■ **AVAILABLE DATA**:
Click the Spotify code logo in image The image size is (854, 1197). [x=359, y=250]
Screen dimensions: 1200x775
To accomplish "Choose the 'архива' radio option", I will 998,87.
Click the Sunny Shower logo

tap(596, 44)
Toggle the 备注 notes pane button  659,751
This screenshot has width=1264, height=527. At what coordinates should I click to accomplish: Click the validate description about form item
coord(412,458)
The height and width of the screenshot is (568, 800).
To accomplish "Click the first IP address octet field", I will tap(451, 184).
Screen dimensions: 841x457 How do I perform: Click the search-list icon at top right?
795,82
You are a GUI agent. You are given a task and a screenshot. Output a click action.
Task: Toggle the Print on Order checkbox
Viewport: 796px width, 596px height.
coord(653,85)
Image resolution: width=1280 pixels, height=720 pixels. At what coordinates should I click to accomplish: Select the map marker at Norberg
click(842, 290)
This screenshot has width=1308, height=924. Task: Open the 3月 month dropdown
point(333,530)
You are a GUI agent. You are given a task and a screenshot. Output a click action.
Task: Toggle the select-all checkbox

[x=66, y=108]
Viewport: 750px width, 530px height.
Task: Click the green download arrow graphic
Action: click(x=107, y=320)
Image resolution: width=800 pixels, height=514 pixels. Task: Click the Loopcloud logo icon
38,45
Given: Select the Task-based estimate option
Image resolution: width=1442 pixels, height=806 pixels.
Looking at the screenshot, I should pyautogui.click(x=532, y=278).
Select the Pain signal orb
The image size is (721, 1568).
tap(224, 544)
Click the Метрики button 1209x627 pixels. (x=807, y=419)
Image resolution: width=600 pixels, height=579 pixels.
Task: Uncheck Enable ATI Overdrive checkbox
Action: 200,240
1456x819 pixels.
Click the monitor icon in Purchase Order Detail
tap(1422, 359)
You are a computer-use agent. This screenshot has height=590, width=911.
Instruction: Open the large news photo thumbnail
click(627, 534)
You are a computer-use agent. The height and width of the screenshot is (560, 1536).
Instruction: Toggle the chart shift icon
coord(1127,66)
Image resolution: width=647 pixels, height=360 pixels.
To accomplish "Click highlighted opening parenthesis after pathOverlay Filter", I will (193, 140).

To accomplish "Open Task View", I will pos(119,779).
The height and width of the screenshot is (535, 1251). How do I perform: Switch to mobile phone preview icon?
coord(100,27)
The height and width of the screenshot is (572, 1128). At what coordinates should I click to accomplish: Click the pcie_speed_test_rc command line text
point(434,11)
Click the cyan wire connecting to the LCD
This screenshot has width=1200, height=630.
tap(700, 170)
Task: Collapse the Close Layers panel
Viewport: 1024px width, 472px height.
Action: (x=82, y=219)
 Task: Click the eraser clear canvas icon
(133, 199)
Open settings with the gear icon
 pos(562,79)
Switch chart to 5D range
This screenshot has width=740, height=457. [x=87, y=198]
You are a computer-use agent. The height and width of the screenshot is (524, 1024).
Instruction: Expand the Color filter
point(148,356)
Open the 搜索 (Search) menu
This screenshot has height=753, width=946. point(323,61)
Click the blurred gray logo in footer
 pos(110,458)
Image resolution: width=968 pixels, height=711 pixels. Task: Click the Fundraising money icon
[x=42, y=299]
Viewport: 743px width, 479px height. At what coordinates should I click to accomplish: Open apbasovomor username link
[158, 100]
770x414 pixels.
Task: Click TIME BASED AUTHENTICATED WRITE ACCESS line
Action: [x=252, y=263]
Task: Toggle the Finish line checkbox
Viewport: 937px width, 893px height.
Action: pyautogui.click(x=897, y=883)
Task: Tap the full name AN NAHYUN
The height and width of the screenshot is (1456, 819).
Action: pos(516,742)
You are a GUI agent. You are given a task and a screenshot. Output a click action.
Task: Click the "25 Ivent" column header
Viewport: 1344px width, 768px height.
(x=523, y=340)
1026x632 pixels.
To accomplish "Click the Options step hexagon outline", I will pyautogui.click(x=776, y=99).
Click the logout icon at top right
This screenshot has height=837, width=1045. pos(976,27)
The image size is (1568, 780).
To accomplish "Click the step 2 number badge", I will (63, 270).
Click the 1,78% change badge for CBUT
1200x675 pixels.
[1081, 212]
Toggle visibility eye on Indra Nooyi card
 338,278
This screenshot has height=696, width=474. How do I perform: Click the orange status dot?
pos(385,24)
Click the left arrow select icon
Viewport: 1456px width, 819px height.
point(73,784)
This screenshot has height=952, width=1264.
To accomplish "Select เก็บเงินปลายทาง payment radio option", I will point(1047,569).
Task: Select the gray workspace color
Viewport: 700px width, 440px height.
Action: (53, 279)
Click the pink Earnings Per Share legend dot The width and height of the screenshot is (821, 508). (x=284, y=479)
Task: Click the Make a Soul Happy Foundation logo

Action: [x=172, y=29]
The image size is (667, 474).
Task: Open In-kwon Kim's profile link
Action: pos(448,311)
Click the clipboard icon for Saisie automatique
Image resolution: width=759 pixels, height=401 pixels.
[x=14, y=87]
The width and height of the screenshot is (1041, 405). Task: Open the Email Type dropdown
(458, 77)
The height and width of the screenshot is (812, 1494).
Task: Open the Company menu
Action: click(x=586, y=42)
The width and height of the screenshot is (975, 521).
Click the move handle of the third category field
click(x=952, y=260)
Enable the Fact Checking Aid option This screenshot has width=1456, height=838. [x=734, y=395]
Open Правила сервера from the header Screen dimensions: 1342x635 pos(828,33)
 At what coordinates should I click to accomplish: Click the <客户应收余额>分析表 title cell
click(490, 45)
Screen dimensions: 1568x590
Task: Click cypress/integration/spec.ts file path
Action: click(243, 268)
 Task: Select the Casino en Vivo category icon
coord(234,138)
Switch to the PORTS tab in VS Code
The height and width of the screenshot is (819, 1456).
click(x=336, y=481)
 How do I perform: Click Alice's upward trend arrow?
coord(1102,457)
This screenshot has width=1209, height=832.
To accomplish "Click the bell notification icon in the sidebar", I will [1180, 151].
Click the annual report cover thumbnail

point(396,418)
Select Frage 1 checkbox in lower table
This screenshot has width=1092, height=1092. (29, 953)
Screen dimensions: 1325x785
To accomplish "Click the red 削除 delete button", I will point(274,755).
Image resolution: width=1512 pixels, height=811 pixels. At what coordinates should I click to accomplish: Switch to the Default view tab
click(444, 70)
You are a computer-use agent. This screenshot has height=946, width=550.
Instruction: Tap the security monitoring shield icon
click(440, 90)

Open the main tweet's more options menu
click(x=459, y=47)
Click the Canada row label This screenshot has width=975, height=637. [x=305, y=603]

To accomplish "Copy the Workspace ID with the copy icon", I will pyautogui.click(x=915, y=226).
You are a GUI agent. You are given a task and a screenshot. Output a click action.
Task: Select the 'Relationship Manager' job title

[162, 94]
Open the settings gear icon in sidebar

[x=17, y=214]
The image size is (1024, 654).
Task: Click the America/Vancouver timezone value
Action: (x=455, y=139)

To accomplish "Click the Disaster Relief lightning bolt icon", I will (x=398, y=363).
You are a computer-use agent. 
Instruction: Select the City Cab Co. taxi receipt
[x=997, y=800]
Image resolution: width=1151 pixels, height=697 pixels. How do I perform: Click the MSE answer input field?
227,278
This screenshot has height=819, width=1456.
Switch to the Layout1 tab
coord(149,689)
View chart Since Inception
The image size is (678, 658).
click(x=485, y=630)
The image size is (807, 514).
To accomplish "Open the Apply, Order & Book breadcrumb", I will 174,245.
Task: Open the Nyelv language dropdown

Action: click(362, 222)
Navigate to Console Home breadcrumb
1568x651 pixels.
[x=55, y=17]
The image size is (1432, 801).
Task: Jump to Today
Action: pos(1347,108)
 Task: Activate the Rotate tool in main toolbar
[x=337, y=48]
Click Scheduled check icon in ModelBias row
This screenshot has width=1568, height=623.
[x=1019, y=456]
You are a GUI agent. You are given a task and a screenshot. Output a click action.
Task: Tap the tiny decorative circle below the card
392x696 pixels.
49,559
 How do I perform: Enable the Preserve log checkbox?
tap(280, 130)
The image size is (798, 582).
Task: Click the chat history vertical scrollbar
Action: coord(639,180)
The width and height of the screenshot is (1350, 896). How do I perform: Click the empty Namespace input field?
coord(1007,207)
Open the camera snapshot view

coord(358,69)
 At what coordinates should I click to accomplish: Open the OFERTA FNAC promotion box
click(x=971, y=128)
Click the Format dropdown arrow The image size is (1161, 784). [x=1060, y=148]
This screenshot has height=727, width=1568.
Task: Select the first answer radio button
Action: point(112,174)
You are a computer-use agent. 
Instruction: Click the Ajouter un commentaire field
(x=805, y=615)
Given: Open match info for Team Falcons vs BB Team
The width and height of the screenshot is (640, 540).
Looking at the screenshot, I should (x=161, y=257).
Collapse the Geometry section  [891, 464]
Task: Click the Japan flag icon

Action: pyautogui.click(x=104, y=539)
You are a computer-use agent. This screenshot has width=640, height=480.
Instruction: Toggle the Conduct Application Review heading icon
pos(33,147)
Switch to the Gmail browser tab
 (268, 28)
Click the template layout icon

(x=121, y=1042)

■ **YOUR TASK**: The response should hold only an exact repeat of the lines from the one with "has width=640, height=480." to the final line of the listing above.

■ **THE ANSWER**:
You are a computer-use agent. This screenshot has width=640, height=480.
Instruction: Toggle the Conduct Application Review heading icon
pos(33,147)
Switch to the Gmail browser tab
 (268, 28)
Click the template layout icon

(x=121, y=1042)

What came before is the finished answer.